Tiamat is the common transcription of a name generally and more correctly read as Tiamtu. The meaning of this word is “the sea,” and its later and more decayed pronunciation is tâmtu or tâmdu, the feminine t having changed into d after the nasal m, a phenomenon that also meets us in other words having a nasal before the dental. As this word is the Tauthé of the Greek writer Damascius, it is clear that in his time the m was pronounced as w (this peculiarity is common to the Semitic Babylonian and Akkadian languages, and finds its converse illustration in the provincialism of mir for wir, “we,” in German), though the decayed word tâmtu evidently kept its labial unchanged, for it is difficult to imagine w changing t into d, unless it were pronounced in a way to which wee are not accustomed. We have here, then, an example of a differentiation by which one and the same word, by a change of pronunciation, forms two “vocables,” the one used as a proper noun and the other—a more decayed form—as a common one.
Tiamtu (from the above it may be supposed that the real pronunciation was as indicated by the Greek form, namely, Tiauthu), meaning originally “the sea,” [pg 068] became then the personification of the watery deep as the producer of teeming animal life such as we find in the waters everywhere. Dominating and covering at first the whole earth, it was she who was the first producer of living things, but when the land appeared, and creatures of higher organization and intelligence began, under the fostering care of the higher divinities, to make their appearance, she saw, so the Babylonians seem to have thought, that with the advent of man, whom the gods purposed forming, her power and importance would, in a short time, disappear, and rebellion on her part was the result. How, in the Babylonian legends, this conflict ended, the reader of the foregoing pages knows, and after her downfall and destruction or subjugation, she retained her productive power under the immediate control and direction of the gods under whose dominion she had fallen.
Tiamtu is represented in the Old Testament by tehôm, which occurs in Gen. i. 2, where both the Authorised and Revised Versions translate “the deep.” The Hebrew form of the word, however, is not quite the same, the Assyrian feminine ending being absent.

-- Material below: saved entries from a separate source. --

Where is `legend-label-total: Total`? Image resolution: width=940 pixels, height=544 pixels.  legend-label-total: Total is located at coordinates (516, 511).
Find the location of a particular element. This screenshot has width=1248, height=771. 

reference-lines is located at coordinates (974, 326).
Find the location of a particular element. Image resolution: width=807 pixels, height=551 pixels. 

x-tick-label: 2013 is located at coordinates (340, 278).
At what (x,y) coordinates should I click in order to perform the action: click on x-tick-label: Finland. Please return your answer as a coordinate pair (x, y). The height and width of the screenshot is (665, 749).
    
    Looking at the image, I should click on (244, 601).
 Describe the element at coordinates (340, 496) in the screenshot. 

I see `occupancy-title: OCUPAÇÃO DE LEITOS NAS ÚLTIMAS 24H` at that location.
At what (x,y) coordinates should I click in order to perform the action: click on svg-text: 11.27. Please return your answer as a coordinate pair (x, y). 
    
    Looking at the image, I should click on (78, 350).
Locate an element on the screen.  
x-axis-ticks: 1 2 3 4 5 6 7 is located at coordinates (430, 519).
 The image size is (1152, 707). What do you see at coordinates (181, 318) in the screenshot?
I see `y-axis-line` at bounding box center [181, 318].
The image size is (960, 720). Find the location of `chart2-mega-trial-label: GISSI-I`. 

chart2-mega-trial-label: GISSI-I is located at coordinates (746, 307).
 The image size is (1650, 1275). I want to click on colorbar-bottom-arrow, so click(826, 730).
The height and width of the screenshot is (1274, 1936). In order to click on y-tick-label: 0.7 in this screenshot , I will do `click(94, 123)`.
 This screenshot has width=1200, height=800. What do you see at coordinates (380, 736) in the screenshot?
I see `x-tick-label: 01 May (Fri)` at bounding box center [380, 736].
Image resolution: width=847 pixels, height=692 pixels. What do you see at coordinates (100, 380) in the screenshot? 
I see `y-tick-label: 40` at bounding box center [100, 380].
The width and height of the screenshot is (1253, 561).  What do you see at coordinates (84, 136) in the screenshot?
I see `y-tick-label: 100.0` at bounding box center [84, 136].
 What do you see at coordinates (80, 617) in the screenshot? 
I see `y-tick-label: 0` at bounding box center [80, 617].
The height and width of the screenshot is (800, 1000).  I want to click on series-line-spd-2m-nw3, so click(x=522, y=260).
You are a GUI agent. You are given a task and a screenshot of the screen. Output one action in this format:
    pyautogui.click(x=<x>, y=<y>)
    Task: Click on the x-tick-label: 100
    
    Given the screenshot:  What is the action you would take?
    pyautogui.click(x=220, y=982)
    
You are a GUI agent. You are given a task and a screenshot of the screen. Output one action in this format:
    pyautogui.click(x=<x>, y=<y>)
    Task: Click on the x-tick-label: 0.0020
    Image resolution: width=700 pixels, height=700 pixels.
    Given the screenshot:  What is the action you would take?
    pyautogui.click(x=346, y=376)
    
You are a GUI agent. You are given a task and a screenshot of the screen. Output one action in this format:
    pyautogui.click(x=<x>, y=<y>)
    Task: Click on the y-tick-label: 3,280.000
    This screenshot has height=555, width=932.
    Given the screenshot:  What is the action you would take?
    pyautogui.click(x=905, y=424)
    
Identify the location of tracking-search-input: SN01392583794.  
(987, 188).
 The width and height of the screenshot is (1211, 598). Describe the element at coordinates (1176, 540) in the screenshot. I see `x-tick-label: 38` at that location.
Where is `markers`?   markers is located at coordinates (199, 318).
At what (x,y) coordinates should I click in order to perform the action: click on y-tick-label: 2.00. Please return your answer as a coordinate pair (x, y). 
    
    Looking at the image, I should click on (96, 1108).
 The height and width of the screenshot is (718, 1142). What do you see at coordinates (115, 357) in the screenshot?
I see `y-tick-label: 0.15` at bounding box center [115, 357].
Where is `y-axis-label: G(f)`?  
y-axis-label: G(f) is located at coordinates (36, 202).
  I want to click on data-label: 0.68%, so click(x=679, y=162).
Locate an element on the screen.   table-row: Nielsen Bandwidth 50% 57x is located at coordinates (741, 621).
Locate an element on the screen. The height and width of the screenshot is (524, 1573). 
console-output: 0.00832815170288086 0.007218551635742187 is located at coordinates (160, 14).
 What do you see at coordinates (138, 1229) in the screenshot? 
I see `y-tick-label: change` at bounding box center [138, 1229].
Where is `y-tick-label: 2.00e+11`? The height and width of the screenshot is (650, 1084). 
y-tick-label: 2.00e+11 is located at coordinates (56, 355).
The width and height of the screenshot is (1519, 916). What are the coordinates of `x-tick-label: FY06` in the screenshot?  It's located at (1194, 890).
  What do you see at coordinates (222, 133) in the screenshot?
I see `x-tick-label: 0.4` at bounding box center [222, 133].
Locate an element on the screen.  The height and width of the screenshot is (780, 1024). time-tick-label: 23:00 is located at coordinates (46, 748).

To all appearance the legend of Tiamtu was well known all over Western Asia. As Gunkel and Zimmern have shown, there is a reference thereto in Ps. lxxxix. 10, where Rahab, who was broken in pieces, is referred to, and under the same name she appears also in Isaiah li. 9, with the additional statement that she is the dragon who was pierced; likewise in Job xxvi. 12 and ix. 13, where her followers are said to be referred to; in Ps. lxxiv. 14 the dragon whose heads (a plural probably typifying the diverse forms under which Nature's creative power appears) are spoken of. Tiamtu, as Rahab and the dragon, therefore played a part in Hebrew legends of old as great, perhaps, as in the mythology of Babylonia, where she seems to have originated.